(Saved entries)

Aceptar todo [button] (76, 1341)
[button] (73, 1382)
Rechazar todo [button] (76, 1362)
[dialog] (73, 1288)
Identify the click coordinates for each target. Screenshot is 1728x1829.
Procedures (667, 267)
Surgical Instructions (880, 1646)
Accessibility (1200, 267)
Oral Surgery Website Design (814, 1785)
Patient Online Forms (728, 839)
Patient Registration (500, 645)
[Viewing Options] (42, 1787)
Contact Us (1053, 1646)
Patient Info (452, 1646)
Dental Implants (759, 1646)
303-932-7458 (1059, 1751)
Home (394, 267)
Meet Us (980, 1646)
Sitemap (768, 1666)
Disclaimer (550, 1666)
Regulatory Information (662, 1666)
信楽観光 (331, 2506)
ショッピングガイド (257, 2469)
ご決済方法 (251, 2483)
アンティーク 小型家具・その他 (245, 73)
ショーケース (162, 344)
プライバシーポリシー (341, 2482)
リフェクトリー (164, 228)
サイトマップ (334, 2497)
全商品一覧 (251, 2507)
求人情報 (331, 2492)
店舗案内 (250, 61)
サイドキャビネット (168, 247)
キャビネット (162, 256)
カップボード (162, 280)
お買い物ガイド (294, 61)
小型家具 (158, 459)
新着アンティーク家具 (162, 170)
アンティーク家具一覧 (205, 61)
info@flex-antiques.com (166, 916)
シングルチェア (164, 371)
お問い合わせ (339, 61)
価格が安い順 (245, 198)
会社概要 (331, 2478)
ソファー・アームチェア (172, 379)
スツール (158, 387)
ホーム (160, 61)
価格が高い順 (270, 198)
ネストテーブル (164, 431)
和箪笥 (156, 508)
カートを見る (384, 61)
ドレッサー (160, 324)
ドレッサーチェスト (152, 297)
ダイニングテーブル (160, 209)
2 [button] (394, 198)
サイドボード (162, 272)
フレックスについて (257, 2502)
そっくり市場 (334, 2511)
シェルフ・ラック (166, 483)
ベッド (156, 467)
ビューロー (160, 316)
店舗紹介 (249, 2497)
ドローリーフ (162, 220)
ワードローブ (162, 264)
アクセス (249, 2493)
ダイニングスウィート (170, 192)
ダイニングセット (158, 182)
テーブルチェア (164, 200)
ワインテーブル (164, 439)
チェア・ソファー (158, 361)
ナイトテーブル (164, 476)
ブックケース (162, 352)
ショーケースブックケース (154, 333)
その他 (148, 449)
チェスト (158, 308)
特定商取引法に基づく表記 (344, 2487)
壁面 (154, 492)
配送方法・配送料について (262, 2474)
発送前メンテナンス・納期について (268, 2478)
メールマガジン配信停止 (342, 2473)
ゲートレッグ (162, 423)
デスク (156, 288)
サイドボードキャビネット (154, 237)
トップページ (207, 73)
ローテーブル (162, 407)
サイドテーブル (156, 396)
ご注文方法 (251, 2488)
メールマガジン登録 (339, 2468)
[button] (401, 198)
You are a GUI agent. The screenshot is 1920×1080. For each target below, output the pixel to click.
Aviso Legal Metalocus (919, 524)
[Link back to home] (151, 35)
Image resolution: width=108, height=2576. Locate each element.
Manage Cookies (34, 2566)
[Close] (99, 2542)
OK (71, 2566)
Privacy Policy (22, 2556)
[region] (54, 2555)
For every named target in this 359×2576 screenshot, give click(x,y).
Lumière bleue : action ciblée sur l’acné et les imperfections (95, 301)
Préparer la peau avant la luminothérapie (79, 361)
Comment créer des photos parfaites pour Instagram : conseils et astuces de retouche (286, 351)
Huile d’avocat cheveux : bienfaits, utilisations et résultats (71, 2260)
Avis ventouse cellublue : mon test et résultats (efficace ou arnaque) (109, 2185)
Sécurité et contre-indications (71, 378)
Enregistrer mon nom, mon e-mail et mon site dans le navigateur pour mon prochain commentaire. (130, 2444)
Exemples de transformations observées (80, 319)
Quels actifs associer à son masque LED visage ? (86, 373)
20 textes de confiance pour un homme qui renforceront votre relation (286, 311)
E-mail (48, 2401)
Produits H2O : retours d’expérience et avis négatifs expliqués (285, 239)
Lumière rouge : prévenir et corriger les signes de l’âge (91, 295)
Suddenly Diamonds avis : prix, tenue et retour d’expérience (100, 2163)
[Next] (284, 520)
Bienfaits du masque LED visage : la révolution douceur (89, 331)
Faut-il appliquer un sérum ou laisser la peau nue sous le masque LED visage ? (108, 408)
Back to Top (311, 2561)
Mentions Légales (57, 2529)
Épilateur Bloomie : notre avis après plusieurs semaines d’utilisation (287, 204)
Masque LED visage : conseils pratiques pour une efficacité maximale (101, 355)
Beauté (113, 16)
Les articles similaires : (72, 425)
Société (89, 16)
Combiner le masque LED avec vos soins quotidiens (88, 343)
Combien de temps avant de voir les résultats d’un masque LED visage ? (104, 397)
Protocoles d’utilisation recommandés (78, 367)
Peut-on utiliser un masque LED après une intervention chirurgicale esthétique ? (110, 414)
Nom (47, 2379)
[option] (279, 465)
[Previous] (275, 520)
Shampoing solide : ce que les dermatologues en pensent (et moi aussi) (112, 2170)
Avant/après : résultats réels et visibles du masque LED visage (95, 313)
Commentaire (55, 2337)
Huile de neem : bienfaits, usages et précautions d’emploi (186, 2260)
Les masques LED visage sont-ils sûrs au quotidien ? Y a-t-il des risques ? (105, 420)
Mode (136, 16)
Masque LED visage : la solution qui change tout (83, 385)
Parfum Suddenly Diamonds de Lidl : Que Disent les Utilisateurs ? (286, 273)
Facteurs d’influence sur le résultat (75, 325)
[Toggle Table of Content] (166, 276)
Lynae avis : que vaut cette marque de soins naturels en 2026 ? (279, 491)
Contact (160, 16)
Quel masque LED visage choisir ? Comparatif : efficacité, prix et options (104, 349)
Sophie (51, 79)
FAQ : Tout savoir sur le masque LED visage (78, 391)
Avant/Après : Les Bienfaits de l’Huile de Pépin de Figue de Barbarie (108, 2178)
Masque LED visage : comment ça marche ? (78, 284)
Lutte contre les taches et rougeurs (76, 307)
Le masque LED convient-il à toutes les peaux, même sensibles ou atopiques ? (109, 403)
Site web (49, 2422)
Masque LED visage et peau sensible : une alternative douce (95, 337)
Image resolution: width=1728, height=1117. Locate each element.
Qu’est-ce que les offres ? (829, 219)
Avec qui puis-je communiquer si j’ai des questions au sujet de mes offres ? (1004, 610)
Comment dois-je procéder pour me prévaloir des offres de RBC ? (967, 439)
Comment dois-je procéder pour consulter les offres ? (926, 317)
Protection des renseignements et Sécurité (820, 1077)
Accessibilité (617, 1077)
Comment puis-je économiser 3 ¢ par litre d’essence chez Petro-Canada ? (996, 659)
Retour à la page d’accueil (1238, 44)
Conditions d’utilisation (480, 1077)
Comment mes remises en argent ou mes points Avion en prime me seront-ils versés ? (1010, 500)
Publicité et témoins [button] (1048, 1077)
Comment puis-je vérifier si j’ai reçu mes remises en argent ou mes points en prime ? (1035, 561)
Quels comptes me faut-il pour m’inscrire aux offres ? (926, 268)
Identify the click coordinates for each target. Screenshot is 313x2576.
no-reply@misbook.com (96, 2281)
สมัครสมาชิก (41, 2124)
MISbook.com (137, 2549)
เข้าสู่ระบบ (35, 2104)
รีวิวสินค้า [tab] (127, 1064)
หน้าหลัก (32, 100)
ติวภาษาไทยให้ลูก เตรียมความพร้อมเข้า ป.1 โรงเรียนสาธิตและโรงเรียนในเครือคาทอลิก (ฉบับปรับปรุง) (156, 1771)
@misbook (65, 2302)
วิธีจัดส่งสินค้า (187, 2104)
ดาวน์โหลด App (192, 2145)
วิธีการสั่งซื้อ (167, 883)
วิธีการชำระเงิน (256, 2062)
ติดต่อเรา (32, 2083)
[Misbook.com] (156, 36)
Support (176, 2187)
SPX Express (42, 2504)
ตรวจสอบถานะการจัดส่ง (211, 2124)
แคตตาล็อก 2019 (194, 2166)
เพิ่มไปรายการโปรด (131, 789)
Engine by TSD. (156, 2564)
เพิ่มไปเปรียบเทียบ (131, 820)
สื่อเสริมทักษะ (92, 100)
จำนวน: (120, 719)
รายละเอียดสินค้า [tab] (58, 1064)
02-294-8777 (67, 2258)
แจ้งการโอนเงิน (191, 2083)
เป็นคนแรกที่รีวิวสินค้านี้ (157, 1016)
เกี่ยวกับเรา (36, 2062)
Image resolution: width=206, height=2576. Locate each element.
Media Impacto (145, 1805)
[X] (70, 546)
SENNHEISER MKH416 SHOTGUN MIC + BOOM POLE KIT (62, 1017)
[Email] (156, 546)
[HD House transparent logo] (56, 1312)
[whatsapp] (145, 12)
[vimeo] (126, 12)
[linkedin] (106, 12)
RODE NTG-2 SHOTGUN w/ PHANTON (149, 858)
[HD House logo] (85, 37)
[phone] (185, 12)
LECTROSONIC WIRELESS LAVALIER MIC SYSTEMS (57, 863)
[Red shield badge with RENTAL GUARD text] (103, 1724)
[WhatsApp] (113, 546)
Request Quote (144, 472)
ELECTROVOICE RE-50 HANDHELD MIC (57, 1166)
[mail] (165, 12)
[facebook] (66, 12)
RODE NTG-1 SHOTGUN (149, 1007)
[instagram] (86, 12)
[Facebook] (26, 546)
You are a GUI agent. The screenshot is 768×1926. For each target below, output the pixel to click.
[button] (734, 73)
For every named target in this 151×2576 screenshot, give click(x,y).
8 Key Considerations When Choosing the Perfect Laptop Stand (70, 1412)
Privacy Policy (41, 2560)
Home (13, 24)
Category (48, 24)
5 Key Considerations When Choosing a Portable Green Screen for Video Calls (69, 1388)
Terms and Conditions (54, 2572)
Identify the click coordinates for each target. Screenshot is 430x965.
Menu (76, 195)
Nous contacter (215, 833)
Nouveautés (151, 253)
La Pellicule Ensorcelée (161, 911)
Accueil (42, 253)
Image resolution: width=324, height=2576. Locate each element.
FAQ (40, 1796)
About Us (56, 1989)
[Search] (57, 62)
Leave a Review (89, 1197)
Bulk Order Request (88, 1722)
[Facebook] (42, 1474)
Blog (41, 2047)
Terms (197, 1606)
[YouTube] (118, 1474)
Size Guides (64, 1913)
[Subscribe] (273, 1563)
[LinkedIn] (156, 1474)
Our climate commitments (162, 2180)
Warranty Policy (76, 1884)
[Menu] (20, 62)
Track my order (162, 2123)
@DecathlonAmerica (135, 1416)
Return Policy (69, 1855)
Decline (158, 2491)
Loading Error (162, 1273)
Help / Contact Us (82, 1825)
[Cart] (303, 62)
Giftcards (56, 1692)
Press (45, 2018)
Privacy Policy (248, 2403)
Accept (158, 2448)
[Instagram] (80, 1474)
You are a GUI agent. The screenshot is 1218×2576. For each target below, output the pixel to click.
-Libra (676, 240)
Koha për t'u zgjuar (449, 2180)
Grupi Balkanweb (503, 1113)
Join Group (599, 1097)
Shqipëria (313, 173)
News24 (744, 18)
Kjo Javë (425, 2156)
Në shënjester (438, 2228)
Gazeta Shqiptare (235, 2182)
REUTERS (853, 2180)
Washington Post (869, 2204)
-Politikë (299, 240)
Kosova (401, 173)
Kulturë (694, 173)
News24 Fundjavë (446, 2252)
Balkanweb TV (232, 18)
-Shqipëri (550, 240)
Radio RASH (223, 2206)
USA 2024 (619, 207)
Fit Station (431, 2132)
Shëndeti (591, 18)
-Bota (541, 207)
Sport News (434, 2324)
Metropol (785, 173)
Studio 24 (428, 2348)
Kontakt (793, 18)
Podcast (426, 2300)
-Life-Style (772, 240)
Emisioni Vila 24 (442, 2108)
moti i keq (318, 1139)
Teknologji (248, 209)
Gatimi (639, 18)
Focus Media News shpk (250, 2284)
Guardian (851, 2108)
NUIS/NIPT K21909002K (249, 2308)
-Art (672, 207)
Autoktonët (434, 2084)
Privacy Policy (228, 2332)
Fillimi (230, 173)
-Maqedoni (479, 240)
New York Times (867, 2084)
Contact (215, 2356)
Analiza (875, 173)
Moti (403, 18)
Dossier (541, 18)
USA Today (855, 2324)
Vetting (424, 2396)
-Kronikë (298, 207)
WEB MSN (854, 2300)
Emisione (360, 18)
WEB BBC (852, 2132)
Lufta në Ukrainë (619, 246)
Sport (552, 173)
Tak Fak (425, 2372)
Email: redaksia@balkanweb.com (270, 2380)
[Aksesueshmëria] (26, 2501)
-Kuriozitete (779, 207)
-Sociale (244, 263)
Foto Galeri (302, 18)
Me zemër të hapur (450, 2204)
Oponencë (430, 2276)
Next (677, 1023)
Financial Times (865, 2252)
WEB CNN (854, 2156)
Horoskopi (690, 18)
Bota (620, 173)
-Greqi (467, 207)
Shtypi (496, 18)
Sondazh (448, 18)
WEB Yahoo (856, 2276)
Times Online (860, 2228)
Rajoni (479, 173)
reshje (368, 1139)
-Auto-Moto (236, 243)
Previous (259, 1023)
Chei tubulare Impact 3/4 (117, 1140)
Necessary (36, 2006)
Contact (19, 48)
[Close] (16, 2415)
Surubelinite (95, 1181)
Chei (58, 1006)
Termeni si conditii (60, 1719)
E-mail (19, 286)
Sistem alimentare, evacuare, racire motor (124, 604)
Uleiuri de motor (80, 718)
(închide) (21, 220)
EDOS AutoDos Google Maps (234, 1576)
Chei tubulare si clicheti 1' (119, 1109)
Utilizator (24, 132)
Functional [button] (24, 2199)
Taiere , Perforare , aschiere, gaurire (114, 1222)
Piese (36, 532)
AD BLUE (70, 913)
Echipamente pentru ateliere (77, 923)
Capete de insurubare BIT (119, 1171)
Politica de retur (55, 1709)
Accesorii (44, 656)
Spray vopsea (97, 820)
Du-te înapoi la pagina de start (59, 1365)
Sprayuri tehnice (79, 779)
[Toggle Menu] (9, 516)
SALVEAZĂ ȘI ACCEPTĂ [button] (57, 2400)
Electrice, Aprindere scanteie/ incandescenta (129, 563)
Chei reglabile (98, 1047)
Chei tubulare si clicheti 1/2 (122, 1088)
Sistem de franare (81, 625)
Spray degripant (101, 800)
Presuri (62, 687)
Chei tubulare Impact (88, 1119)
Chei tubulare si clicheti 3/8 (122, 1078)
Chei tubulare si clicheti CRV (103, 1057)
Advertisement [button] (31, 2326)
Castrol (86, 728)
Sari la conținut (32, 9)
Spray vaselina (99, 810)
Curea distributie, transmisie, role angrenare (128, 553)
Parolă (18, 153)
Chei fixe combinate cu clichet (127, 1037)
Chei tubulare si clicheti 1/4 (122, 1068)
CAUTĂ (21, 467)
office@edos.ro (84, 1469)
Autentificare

__What this task involves__
Using the data above, repeat exactly the lines that begin at the line with "Oral Surgery Website Design (814, 1785)" and end at the line with "サイドキャビネット (168, 247)", both ends included.

__Response below__
Oral Surgery Website Design (814, 1785)
Patient Online Forms (728, 839)
Patient Registration (500, 645)
[Viewing Options] (42, 1787)
Contact Us (1053, 1646)
Patient Info (452, 1646)
Dental Implants (759, 1646)
303-932-7458 (1059, 1751)
Home (394, 267)
Meet Us (980, 1646)
Sitemap (768, 1666)
Disclaimer (550, 1666)
Regulatory Information (662, 1666)
信楽観光 (331, 2506)
ショッピングガイド (257, 2469)
ご決済方法 (251, 2483)
アンティーク 小型家具・その他 (245, 73)
ショーケース (162, 344)
プライバシーポリシー (341, 2482)
リフェクトリー (164, 228)
サイトマップ (334, 2497)
全商品一覧 (251, 2507)
求人情報 (331, 2492)
店舗案内 (250, 61)
サイドキャビネット (168, 247)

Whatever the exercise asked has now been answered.